### What needs to be done
From the first line to the last, copy the listing exactly and omit the pictures.

### Exercise input
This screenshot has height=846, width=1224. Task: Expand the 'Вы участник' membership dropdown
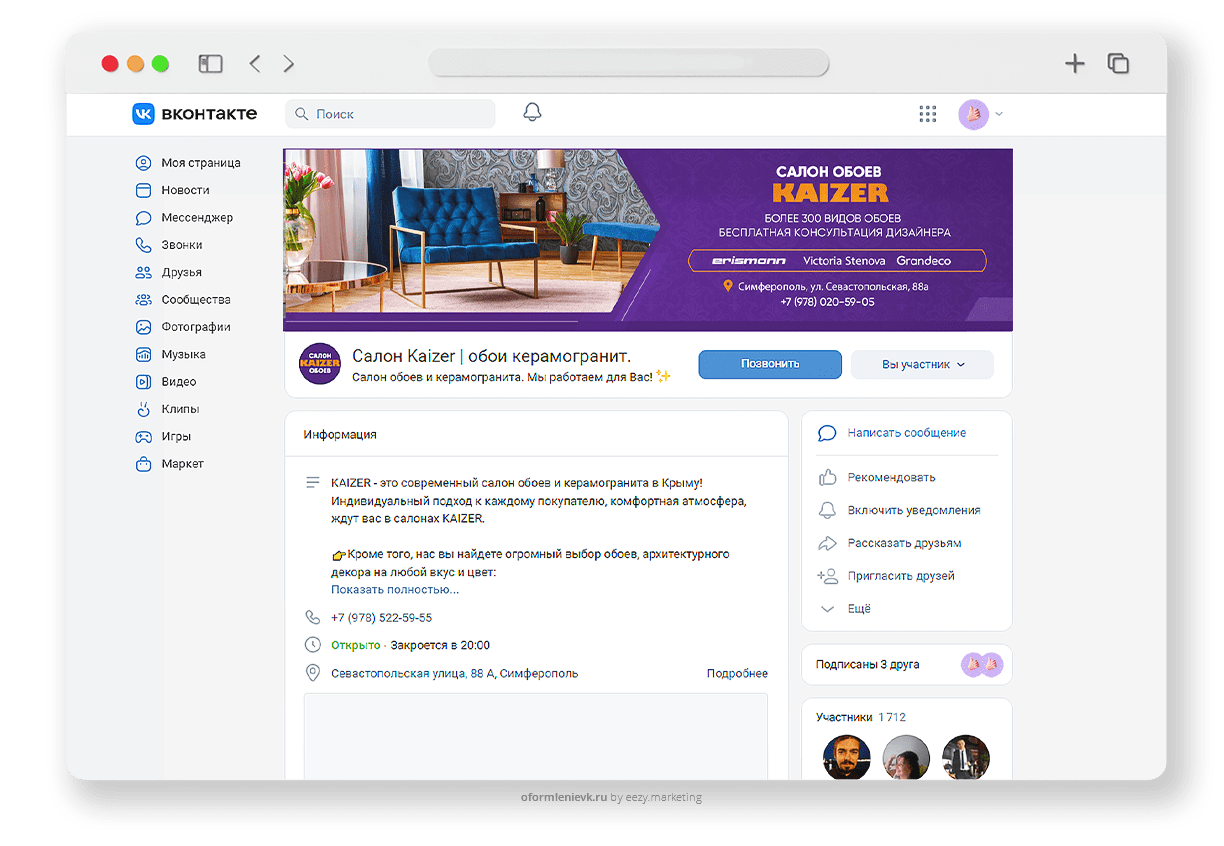922,364
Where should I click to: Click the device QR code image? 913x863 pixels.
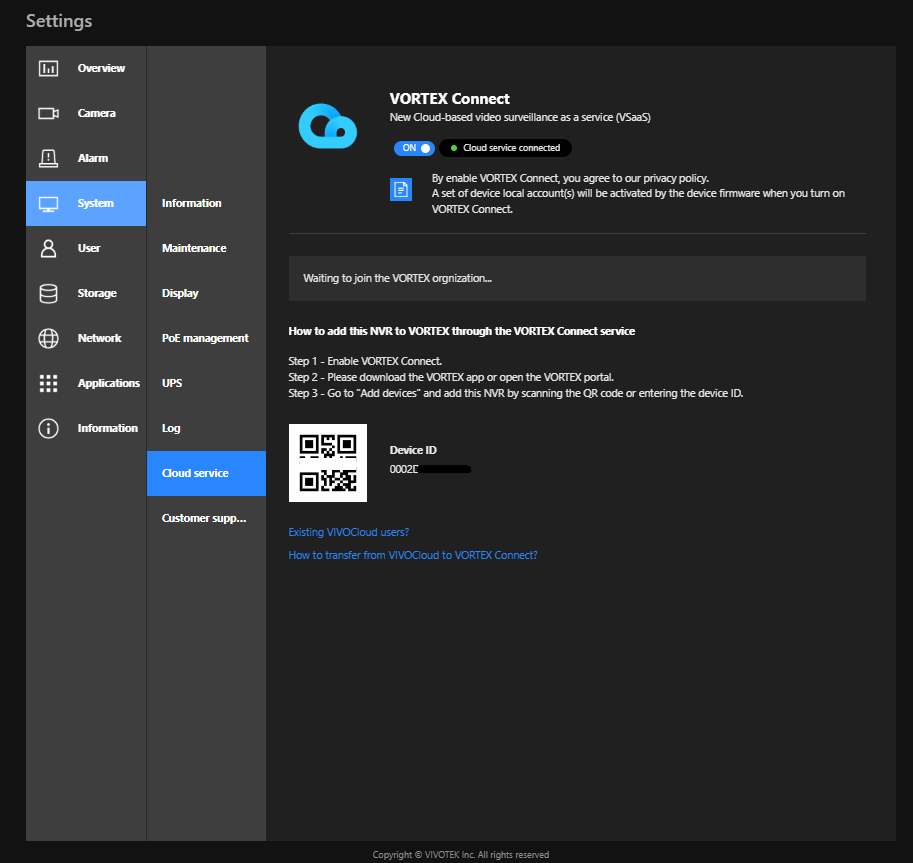click(x=328, y=463)
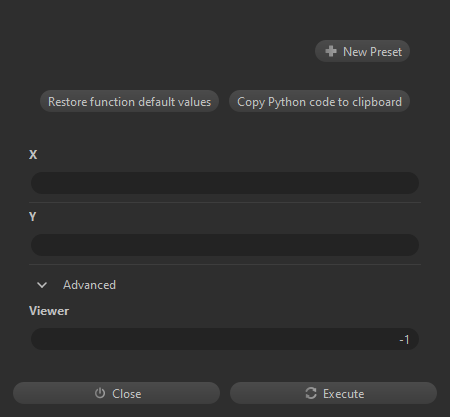Image resolution: width=450 pixels, height=417 pixels.
Task: Focus the Y input field
Action: point(225,245)
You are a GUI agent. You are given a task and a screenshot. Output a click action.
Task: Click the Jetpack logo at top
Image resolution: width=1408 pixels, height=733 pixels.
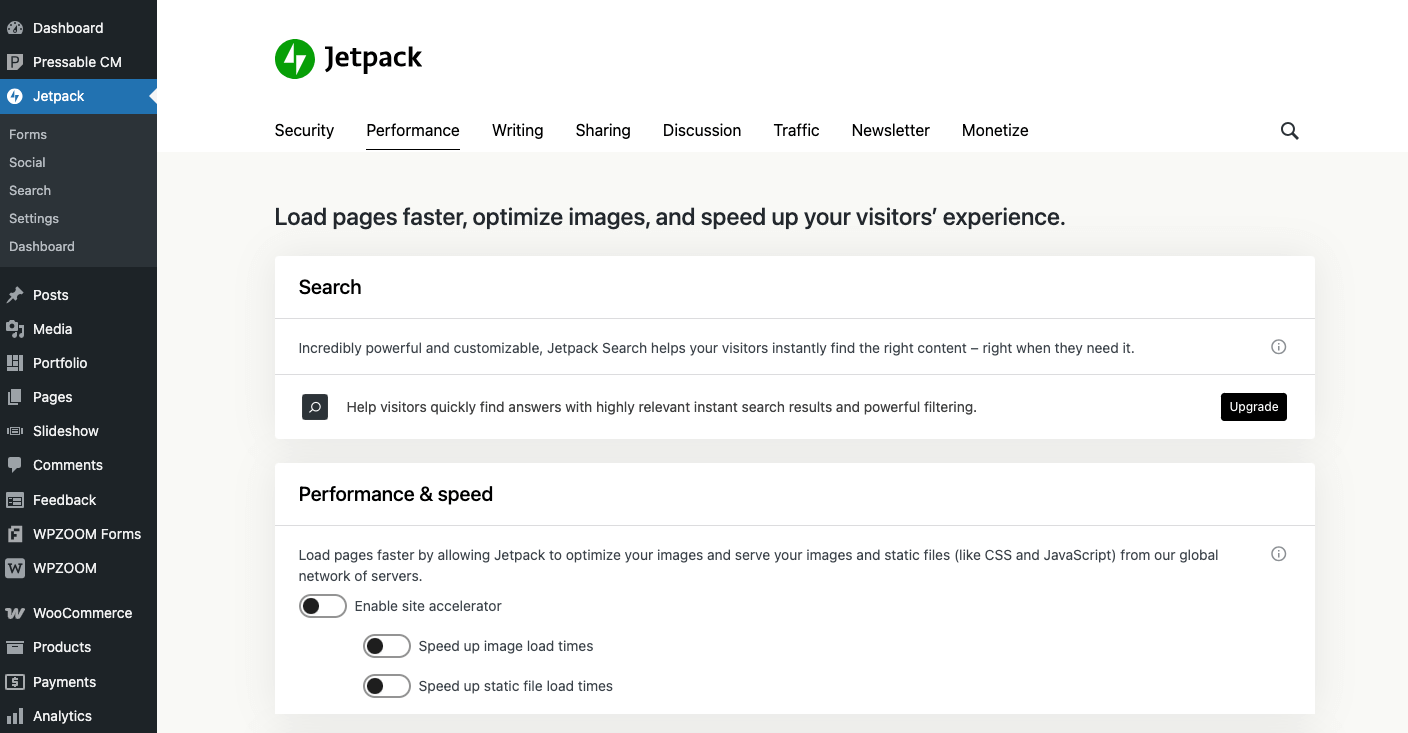tap(348, 59)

### Expected output
This screenshot has height=846, width=1224. Task: Expand the 'Вы участник' membership dropdown
922,364
Where should I click to: Click the device QR code image? 913x863 pixels.
click(x=328, y=463)
Image resolution: width=450 pixels, height=417 pixels.
Task: Focus the Y input field
Action: point(225,245)
You are a GUI agent. You are given a task and a screenshot. Output a click action.
Task: Click the Jetpack logo at top
Image resolution: width=1408 pixels, height=733 pixels.
tap(348, 59)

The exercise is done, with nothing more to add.